Selected text =>

Friday, May 1: After disembarking from the Huangpu River tour, I am now in search of food and rest before I fight the crowds back to the metro.  It’s now about 3:00, and as I walk the long trek back to Nanjing Dong Lu, I see that Pudong is now glowing in the afternoon sunlight. The sky is blue and clear and the buildings are stunning against that blue backdrop.

More views of Pudong as I walk back up the Bund

More views of Pudong as I walk back up the Bund

Funky boat

Funky boat

Since I entered the waiting area for the boat launch slightly after 1:00, the crowds on the Bund have swelled.  I thought it was packed before, but that was nothing compared to what it is now.

Pudong and boats

Pudong and boats

the busy Huangpu River

the busy Huangpu River

looking north down the Huangpu River

looking north down the Huangpu River

I have quite a long walk back, so I make a number of stops along the way to capture the skyline in the waning light.  I haven’t eaten all day, since the breakfast buffet at the hotel, and my plan is to take the metro to Pudong to go to Cloud 9, a bar on the 87th floor of Jinmao Tower.  However, I realize that will take a long time and I don’t know if I can wait that long to rest and eat.  Besides I want to be there at sunset, and that’s still quite a long time from now.

I haven’t been able to take many pictures of the actual Bund, as the sun is to the west and the photos are not good in that direction.  I determine that I will need to come back one of the next two mornings at an earlier hour so I can catch the Bund from the Pudong side with the sun in the east.

Oriental Pearl TV Tower

Oriental Pearl TV Tower

I come across a bride and groom posing for wedding photos.  Every time I’m about to capture the bride and groom alone, someone else from the wedding party walks across my photo!  I kind of like these non-staged photos.

Bride & groom photo session in progress

Bride & groom photo session in progress

Bride, groom and groomsman

Bride, groom and groomsman

I sure wish I were cruising down the river on a sailboat.  I’ve always been a water person, and I especially love being on a sailboat, despite the fact that I know nothing about how to actually sail.  I’d need a good captain aboard.

Information provided =>

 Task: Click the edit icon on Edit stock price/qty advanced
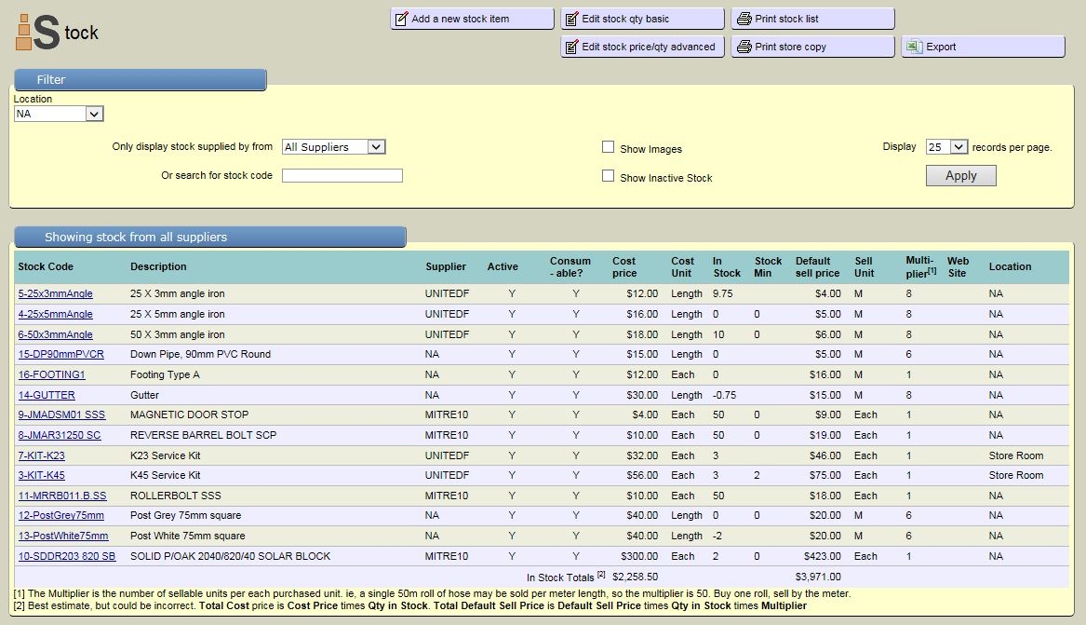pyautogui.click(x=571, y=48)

--

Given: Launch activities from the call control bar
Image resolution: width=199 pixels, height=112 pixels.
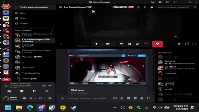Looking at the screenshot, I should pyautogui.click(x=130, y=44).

Required work =>
1. Reproduce the passage of the Bund travel entry between "I haven’t been" and "these non-staged photos.", inclusive.
2. Condense the paragraph of the Bund travel entry that begins "I have quite a long walk back" into a short bulleted list that keeps its main facts.
3. Pick up the Bund travel entry after its final sentence and continue it.

Answers provided =>
1.
I haven’t been able to take many pictures of the actual Bund, as the sun is to the west and the photos are not good in that direction.  I determine that I will need to come back one of the next two mornings at an earlier hour so I can catch the Bund from the Pudong side with the sun in the east.

Oriental Pearl TV Tower

Oriental Pearl TV Tower

I come across a bride and groom posing for wedding photos.  Every time I’m about to capture the bride and groom alone, someone else from the wedding party walks across my photo!  I kind of like these non-staged photos.

2.
- The walk back is long, so the writer stops several times to photograph the skyline in the waning light.
- The writer has not eaten since the hotel's breakfast buffet.
- The plan was to take the metro to Pudong for Cloud 9, a bar on the 87th floor of Jinmao Tower.
- Getting there would take a long time, and the writer may not be able to wait that long to rest and eat.
- The writer also wants to arrive at sunset, which is still a long way off.

3.
sailboat heaven

sailboat heaven

sailing away

sailing away

IMG_5948

Another boat plies the river

I finally decide to turn inland from the Bund back to Nanjing Dong Lu. However, there are policemen, and possibly the National Guard, in force, trying hard to contain the crowds.  They are doing their best to keep people going in one direction on one side of the walkways, and those going in the other direction on the other side.  The police are redirecting those of us coming off of the Bund further south and aren’t allowing us onto Nanjing Dong Lu because there are so many people.  Most of the crowds seem to be going toward the Bund.  Those of coming from the Bund have to walk down a street south of that busy street.  I need to make my way back to Nanjing Dong Lu in order to catch the metro.

When I finally get to Nanjing Dong Lu, I see a two-story high Starbucks and decide I’ll stop there to sit for a while to have a drink. I stand in a long line and order a Chicken Caesar Wrap and a berry yogurt drink and take a seat on the second floor overlooking Nanjing Dong Lu.  Looking down on the street, I see the police force or National Guard (I’m not sure of their official capacity), standing at intervals along the sidewalks, making sure that people stay out of the street.  They’re facing the crowds and looking very stoic and official.  Chinese people are taking pictures of the guards like crazy, but I don’t dare, in case, as a foreigner, I might get my camera confiscated.  I don’t know if that would happen, but I would imagine I’m not supposed to take pictures of official-looking places or people.

Busy Nanjing Dong Lu

Busy Nanjing Dong Lu

I can’t help but be a little mesmerized by the tall video screen on the high-end shopping mall across the street, with its models sashaying rhythmically down a runway.

Nanjing Dong Lu and fashionistas

Nanjing Dong Lu and fashionistas

After I finish eating and drinking, I look for a restroom in Starbucks, and I’m surprised to find they don’t have one!  I’ve never encountered a Starbucks without a bathroom before.  They direct me across the street to a shopping mall.  The mall is quite extravagant.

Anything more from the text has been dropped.